For 4K write the Lexar stayed in last with a peak of 18,880 IOPS and a latency of 4.8ms.
Switching over to our 64K sequential workloads, in read the NM620 came in eighth out of nine with a peak of 26,764 IOPS or 1.7GB/s at a latency of 572µs.
In 64K write, the drive went back to the bottom of the barrel with a peak of 3,243 IOPS or 202MB/s at a latency of 3.14ms.
Next, we looked at our VDI benchmarks, which are designed to tax the drives even further. Here you can obviously see that all of these drives struggled, though this was expected due to their focus on price point and read performance only. These tests include Boot, Initial Login, and Monday Login. That said, the Boot test showed the Lexar NM620 in last with a peak of about 25K IOPS at 1.25ms before dropping off some.
VDI Initial Login had the NM620 place last again with a peak of 7,843 IOPS and a latency of 3.8ms.
Finally, VDI Monday Login saw the Lexar drive land in last with a peak of 8,402 IOPS and a latency of 1.9ms.
Conclusion
The Lexar NM620 is the company’s latest M.2 SSD. The drive leverages the PCIe Gen3 (NVMe 1.4) interface to bring speeds up to 3.3GB/s and 300K IOPS, in theory. The drive uses in-house NAND and controller as well as LDPC for added reliability. The NM620 is marketed as an intensive drive for design, video editing, and gaming, though it probably shouldn’t be used in those cases.

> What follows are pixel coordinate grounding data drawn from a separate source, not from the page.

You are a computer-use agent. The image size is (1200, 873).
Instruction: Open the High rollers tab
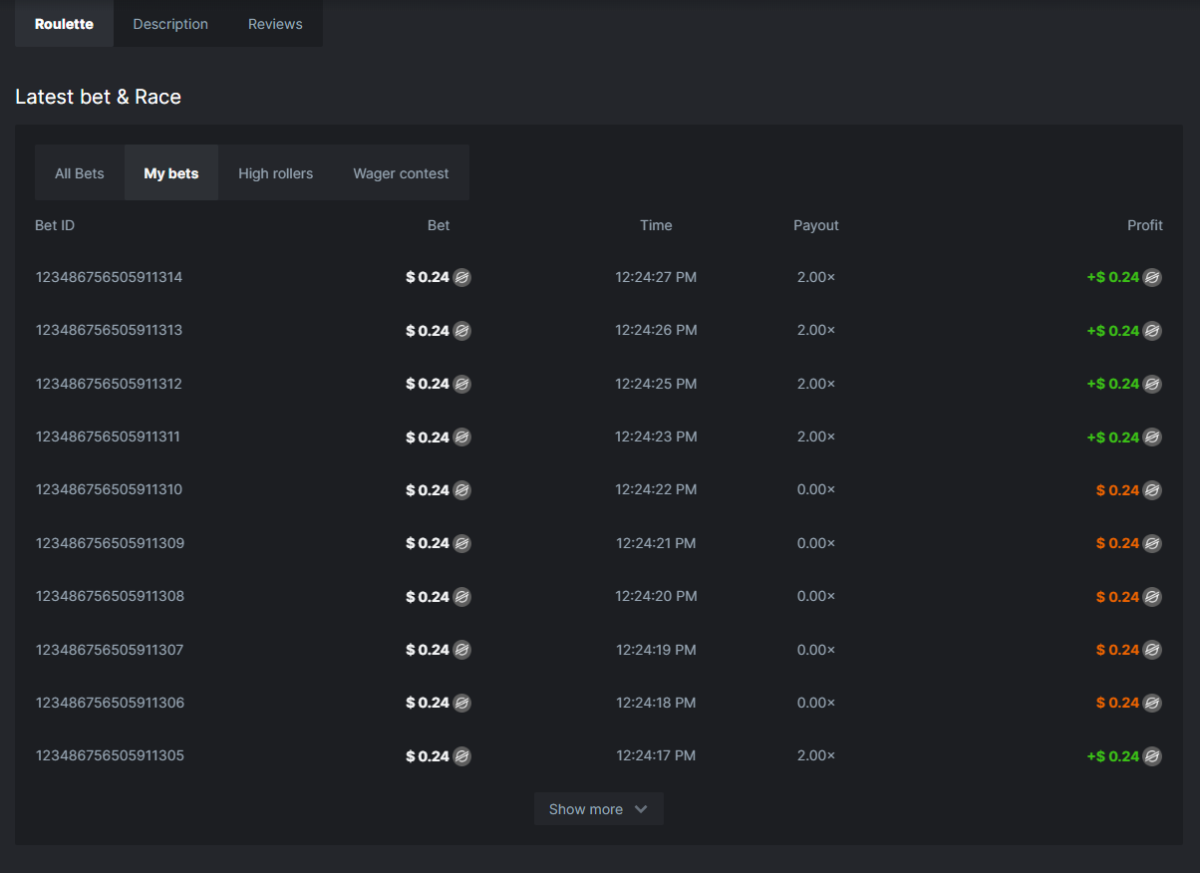point(275,173)
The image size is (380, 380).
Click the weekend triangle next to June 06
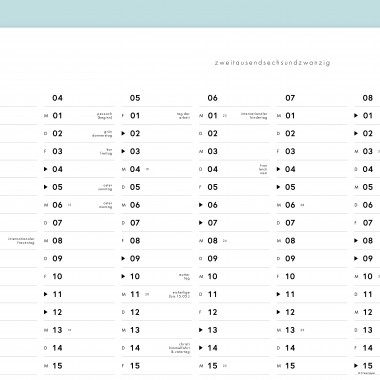pos(201,205)
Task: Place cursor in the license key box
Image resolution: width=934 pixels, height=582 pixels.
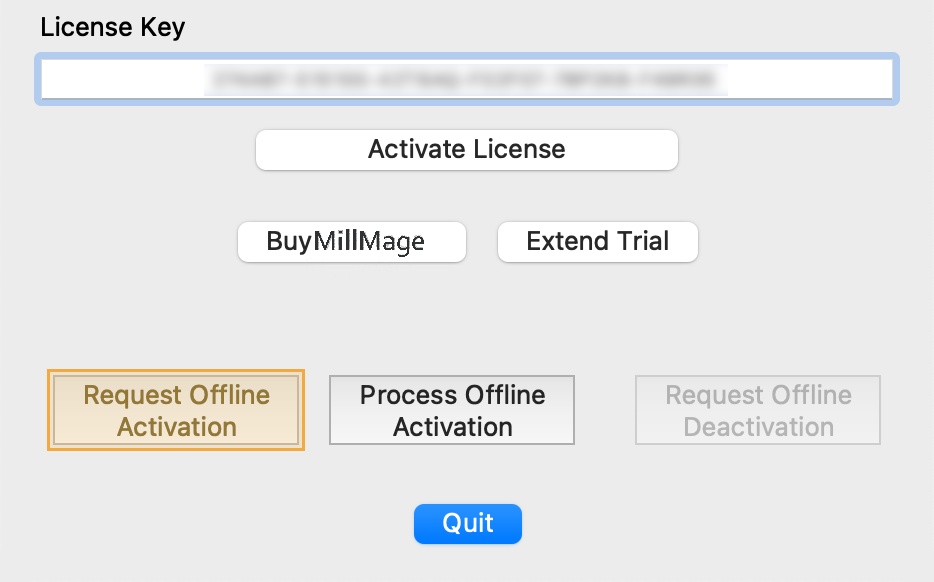Action: click(x=467, y=79)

For performance, we ran Houdini by SFX and VDBench. The Lexar NM620 was in last in every test but one, where it was second to last. And it wasn’t last but just a bit but by quite a large margin. In Houdini, it rendered in 3,577.7 seconds placing it near the bottom. Peak VDBench scores include 83K IOPS in 4K read, 19K IOPS in 4K write, 1.7GB/s in 64K read, and 202MB/s in 64K write. In our VDI tests, the drive hit 25K IOPS in boot, 7,843 IOPS in Initial Login, and 8,402 in Monday Login.
The Lexar NM620 is marketed toward intensive uses but its performance doesn’t back that up in the least. If performance is what you are after there are lots of better choices. If the NM620 comes down in price it would probably be fine for day-to-day use, but that is already a crowded market with lots of options.